Trump's levies challenge global commerce regime

2018-09-26 08:30:24China Daily Editor : Li Yan ECNS App Download
US Trade Representative Charlene Barshefsky (left) exchanges documents with Chinese Trade Minister Shi Guangsheng after signing a landmark agreement in Beijing in November 1999. The deal paved the way for China's entry into the WTO. (Photo by Xu Jingxing/China Daily)

US Trade Representative Charlene Barshefsky (left) exchanges documents with Chinese Trade Minister Shi Guangsheng after signing a landmark agreement in Beijing in November 1999. The deal paved the way for China's entry into the WTO. (Photo by Xu Jingxing/China Daily)

Latest actions viewed as assault on international order

U.S. President Donald Trump's latest move to impose tariffs on a further $200 billion of Chinese imports is seen by many as a major challenge to the rules-based global trade system.

The tariffs come on top of the $50 billion already announced and are clearly an escalation of the trade tensions by the Trump administration.

The new tariffs came into effect on Monday at a rate of 10 percent, and this will be raised to 25 percent on Jan 1.

Beijing responded immediately, slapping tariffs on an additional $60 billion of U.S. products covering 5,207 categories.

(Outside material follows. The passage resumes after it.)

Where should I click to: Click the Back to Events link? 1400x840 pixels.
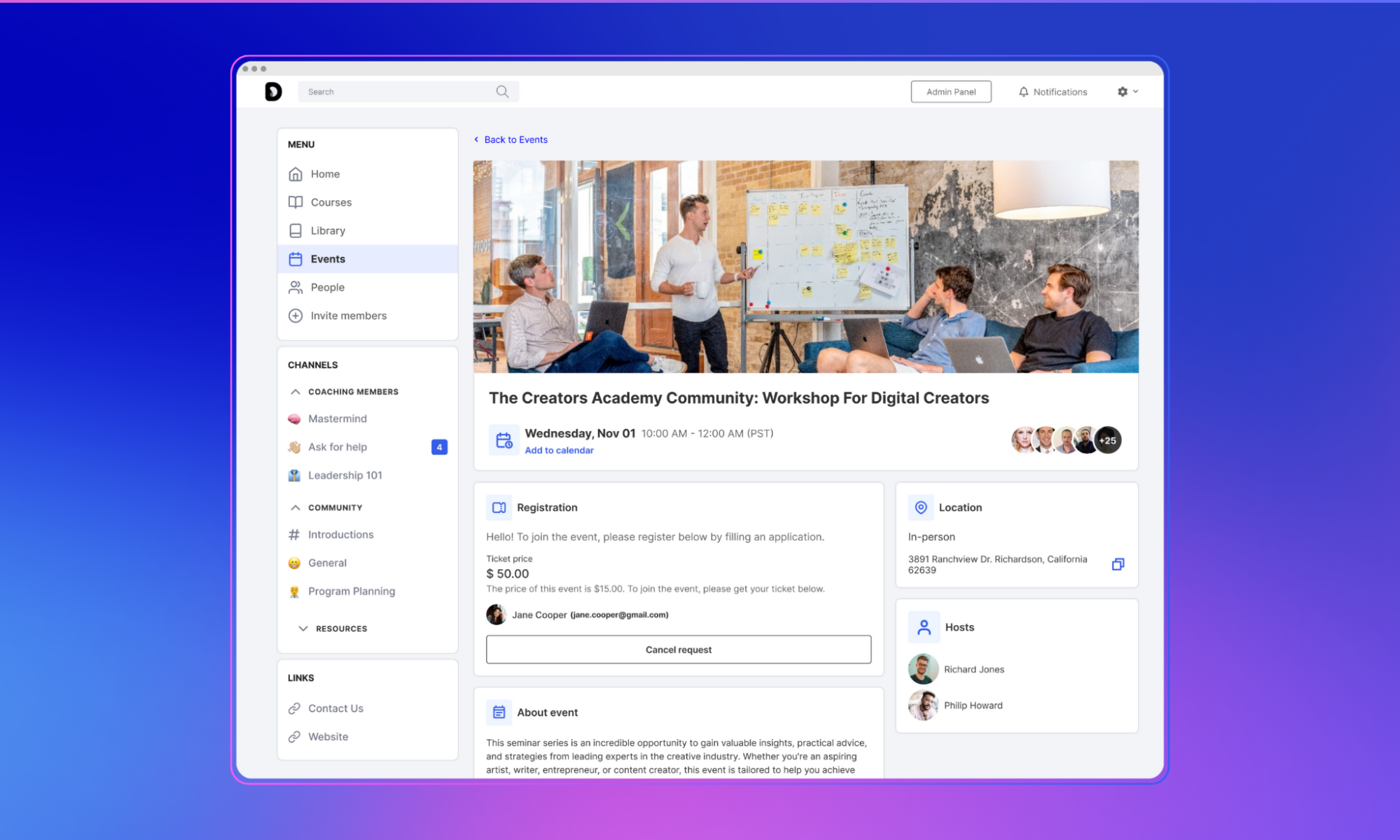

Levied at two levels, 10 percent and 5 percent, these tariffs also took effect on Monday.

Trump, who has threatened to pull the U.S. out of the World Trade Organization, which he claims no longer acts in his country's interests, seems intent on disrupting an international order that has been in place since the end of World War II.

The WTO, formerly the General Agreement on Tariffs and Trade, was one of the three pillar institutions to emerge as a result of the Bretton Woods Conference of 1944, alongside the International Monetary Fund and the World Bank (originally the International Bank for Reconstruction and Development).

With Trump's tariffs affecting 2.5 percent of world trade, according to Dutch financial group ING, many now see his actions as a major assault on global commerce.

Meanwhile, China, which played no role in the birth of the existing order and only joined the WTO in 2001, is now seen as one of its strongest defenders. President Xi Jinping has frequently extolled the virtues of globalization, most famously at the World Economic Forum meeting in Davos in January last year.

He Weiwen, a former economic and commercial counsellor at the Chinese consulates in New York and San Francisco at the time of China's accession to the WTO, said Trump's challenge to the WTO order is unprecedented.

"During my time in the U.S. (1997-2003) neither (President Bill) Clinton nor (President) George W. Bush went totally against WTO rules. They were not pursuing an America First policy. Under Bush, there was a case of a steel import surcharge but that was an isolated case," he said.

"The Trump administration has not only challenged China but also the multilateral trade system, launching hostile conflicts against Mexico, Canada, the European Union and others."

China is right to respond to the U.S.' unilateral action with its own tariffs and must steer clear, unlike South Korea, of being intimidated into caving in to trade negotiations, He said.

Power shifting

U.S. Commerce Secretary Wilbur Ross said in March that South Korea would not have made concessions-allowing U.S. automakers greater access to its market and reducing steel exports to the U.S.-if there had not been the threat of tariffs on steel and aluminum exports.

"This goes against the whole system of trade rules. If we all behave like South Korea, then what is the point of the WTO? When its rules are undermined like this, the whole world trade order is in jeopardy."

Paul Cheng, a businessman and former Hong Kong politician and also author of On Equal Terms: Redefining China's Relationship with America and the West, said Trump's actions are indicative of the U.S. now showing the same disrespect for the WTO as it has for countries it has previously backed and then dumped.

"America would support some country and when they didn't want to support it anymore, they would just drop it. Now this is not a country but the WTO. They were a big supporter of the WTO at the beginning, but now the power is shifting, they don't like it. They are no longer calling the shots," he said.

Wang Huiyao, counselor for the State Council, China's Cabinet, and founder and president of the Center for China and Globalization, the Beijing-headquartered independent think tank, said the U.S.' recent trade actions suggest that it is becoming more unilateral while China is becoming increasingly multilateral on the world stage.

"It is not that China cannot see the faults in the current global governance system. There are numerous problems. These include inequalities between rich and poor and multinational companies out of control in terms of jurisdiction. The solution, however, is not to tear everything up."